Lord Dale Campbell-Savours said that he and other campaigners against the sale of Newton Rigg had a "team of first class lawyers working on our case, ready to act if necessary in the courts".

He spoke out as the York college revealed that its sale of Newton Rigg, launched on Tuesday, includes two farms which have a combined guide price of more than £7 million: Sewborwens Farm, in Penrith, with a guide price of £5,500,000 and Low Beckside Farm in Mungrisdale, with guide price of £1,725,000.

However, a spokeswoman said the campus itself was involved in a marketing and tender process without a guide price being issued to interested parties at this stage.

The Press reported on Tuesday that the sale was going ahead despite a storm of protest in Cumbria, which culminated in MPs slamming it as an "absolute disgrace" at a Defra select committee meeting in March.

Lord Campbell-Savours, the former long-serving MP for Workington, said yesterday in a statement: “The people of York need to know that their fine college with its equally historic traditions is now asset stripping on a scale unparalleled in my 42 years in the Commons and now in the Lords.”

He claimed Newton Rigg was "perfectly viable" as an agricultural college if properly managed by a new generation of Cumbrians working on site and not in York.

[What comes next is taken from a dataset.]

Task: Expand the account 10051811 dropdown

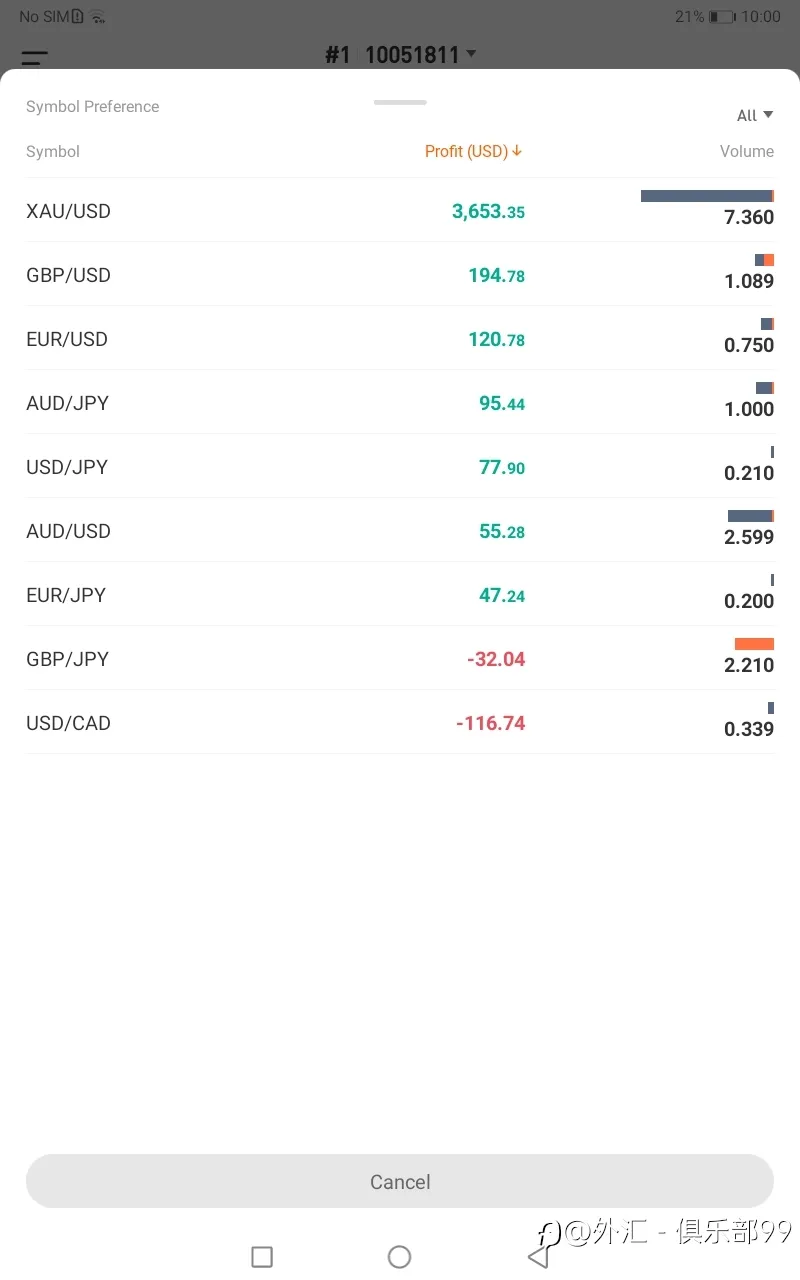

He added: “I along with thousands of Cumbrians of all political persuasions are outraged by Askham Bryan’s actions.”

College principal and CEO Tim Whitaker said it was "legally within its rights" to proceed with the closure and sale of the campus, and this had been confirmed by Government minister Gillian Keegan.

He also said the college "strongly refutes" asset stripping claims after having invested more than £4.4 million in capital and subsidised a significant annual operating deficit at Newton Rigg.

He added: “The college estimates that this subsidy amounts to up to £7 million between 2011 and 2020.”